### RAW DATA
--- START ---
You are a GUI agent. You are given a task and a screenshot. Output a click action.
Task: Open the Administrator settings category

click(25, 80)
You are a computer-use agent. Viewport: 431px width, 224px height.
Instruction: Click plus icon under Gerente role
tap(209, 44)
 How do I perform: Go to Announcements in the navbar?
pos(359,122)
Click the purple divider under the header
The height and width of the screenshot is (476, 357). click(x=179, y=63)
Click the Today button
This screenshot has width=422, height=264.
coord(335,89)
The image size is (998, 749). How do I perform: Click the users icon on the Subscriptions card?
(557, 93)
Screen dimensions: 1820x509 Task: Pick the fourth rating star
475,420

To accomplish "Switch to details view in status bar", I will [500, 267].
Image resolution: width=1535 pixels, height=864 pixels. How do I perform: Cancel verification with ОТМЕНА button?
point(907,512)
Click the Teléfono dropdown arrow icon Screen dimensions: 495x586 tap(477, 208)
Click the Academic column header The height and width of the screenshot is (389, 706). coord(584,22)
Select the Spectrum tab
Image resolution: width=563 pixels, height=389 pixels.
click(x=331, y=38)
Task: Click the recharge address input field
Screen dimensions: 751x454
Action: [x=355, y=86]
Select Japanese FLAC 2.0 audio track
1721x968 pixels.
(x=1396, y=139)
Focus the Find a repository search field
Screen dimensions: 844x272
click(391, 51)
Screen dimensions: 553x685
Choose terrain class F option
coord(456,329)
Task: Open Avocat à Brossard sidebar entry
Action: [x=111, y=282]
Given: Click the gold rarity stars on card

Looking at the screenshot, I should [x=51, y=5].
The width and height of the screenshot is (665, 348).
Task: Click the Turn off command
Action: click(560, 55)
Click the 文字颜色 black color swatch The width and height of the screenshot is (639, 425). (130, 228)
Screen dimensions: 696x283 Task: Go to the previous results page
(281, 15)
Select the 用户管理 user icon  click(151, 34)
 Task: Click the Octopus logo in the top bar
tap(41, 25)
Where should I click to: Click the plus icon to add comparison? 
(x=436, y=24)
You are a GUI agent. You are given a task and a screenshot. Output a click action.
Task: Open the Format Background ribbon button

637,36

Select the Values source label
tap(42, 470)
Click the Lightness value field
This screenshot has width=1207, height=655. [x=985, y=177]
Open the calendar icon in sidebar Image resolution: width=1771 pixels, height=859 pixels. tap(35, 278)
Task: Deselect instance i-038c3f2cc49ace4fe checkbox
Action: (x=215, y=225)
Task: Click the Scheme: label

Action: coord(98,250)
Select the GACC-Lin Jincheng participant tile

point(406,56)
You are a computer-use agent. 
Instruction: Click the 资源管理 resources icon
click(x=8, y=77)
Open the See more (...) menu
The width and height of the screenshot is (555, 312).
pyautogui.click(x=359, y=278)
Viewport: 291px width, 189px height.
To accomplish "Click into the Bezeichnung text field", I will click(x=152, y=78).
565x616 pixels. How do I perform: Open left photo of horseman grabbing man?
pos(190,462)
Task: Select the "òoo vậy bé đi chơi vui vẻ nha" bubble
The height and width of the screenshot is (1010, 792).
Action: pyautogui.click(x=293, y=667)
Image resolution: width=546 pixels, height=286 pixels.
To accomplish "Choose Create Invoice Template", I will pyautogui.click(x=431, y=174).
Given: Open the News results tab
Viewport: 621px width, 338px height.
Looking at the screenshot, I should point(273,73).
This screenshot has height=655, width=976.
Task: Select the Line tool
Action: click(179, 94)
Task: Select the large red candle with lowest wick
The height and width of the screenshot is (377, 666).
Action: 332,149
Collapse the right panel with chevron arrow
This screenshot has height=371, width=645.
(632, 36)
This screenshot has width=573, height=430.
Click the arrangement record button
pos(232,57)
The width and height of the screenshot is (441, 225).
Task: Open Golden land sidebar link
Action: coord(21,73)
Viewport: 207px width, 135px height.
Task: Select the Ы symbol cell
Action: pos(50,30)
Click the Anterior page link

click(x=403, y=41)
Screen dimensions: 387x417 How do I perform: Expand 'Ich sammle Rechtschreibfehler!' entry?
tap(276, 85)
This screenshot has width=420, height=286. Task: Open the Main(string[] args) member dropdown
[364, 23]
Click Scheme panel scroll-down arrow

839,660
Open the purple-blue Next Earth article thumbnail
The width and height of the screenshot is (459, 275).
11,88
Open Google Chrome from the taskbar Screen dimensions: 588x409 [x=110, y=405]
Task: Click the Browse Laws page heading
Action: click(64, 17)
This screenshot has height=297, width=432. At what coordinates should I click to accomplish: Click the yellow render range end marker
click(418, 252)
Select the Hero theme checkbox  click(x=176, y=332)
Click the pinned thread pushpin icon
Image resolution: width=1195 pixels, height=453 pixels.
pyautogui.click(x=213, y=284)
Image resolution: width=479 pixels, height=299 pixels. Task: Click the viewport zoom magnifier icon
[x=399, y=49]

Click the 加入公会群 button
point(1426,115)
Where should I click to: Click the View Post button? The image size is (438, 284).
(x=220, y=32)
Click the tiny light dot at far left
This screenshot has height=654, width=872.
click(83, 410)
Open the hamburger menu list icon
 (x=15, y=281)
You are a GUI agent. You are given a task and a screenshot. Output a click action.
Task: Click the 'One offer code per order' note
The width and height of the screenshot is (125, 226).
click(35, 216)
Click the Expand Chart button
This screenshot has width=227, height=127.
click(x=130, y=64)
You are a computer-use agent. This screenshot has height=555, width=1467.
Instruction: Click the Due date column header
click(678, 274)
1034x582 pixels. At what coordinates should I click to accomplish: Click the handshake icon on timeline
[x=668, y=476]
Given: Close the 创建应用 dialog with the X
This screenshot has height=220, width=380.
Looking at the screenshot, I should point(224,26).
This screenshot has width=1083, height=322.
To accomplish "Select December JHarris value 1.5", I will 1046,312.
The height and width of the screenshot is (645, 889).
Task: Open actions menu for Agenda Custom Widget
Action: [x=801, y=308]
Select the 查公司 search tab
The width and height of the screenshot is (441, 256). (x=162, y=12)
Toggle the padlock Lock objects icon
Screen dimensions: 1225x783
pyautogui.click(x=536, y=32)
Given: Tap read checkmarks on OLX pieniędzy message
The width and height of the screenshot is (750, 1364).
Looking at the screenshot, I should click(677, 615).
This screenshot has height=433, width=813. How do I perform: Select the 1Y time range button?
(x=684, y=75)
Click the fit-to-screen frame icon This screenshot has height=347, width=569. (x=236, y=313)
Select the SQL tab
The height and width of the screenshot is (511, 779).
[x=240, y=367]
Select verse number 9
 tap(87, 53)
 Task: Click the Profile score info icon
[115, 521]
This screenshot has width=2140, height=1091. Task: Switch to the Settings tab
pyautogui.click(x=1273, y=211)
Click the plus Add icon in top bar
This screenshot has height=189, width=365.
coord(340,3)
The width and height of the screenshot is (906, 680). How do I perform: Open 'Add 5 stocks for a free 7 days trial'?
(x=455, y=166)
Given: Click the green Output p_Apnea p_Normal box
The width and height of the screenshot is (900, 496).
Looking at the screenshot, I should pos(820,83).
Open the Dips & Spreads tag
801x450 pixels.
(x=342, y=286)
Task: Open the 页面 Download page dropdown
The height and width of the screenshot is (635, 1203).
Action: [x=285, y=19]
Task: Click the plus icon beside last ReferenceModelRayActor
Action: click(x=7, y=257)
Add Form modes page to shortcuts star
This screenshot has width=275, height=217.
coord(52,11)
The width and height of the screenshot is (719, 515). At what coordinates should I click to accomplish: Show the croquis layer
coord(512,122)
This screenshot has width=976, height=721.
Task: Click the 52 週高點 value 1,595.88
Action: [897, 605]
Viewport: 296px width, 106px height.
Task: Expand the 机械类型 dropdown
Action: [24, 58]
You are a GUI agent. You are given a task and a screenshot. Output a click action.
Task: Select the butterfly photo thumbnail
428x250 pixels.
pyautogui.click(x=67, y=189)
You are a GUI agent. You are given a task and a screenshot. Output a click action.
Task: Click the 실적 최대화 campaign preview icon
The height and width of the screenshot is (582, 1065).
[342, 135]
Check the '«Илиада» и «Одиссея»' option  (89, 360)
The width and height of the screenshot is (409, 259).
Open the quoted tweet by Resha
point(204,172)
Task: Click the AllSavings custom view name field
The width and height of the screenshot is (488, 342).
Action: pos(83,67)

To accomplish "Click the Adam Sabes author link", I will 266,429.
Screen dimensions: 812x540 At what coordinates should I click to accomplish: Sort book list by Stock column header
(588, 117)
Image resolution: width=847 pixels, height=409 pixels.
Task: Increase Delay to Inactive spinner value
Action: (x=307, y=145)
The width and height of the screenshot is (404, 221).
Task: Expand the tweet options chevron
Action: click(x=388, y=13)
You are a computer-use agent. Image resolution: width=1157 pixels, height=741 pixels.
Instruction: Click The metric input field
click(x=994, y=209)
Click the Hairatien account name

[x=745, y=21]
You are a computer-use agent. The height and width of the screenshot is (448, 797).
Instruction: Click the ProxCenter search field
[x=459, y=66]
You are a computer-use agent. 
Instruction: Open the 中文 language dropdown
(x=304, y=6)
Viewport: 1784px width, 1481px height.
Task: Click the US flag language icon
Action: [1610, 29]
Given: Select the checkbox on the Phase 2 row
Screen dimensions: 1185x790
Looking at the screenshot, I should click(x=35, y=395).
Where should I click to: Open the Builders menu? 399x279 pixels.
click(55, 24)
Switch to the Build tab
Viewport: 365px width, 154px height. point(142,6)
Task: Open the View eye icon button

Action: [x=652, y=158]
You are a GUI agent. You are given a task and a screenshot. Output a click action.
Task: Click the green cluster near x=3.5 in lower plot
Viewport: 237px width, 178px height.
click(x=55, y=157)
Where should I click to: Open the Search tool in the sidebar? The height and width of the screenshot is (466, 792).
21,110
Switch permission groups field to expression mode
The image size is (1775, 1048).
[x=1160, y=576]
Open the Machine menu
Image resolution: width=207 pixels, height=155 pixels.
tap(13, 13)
--- END ---
### EXERCISE DIRECTIONS
Copy the material from its first line down through the line containing "pos(359,122)", both included, and return only those lines with the requests left unchanged. In the answers, multiply every coordinate by 2.5 and round it to a whole number, with halves rounded up.

### OUTPUT OF THE TASK
You are a GUI agent. You are given a task and a screenshot. Output a click action.
Task: Open the Administrator settings category

click(63, 200)
You are a computer-use agent. Viewport: 431px width, 224px height.
Instruction: Click plus icon under Gerente role
tap(523, 110)
 How do I perform: Go to Announcements in the navbar?
pos(898,305)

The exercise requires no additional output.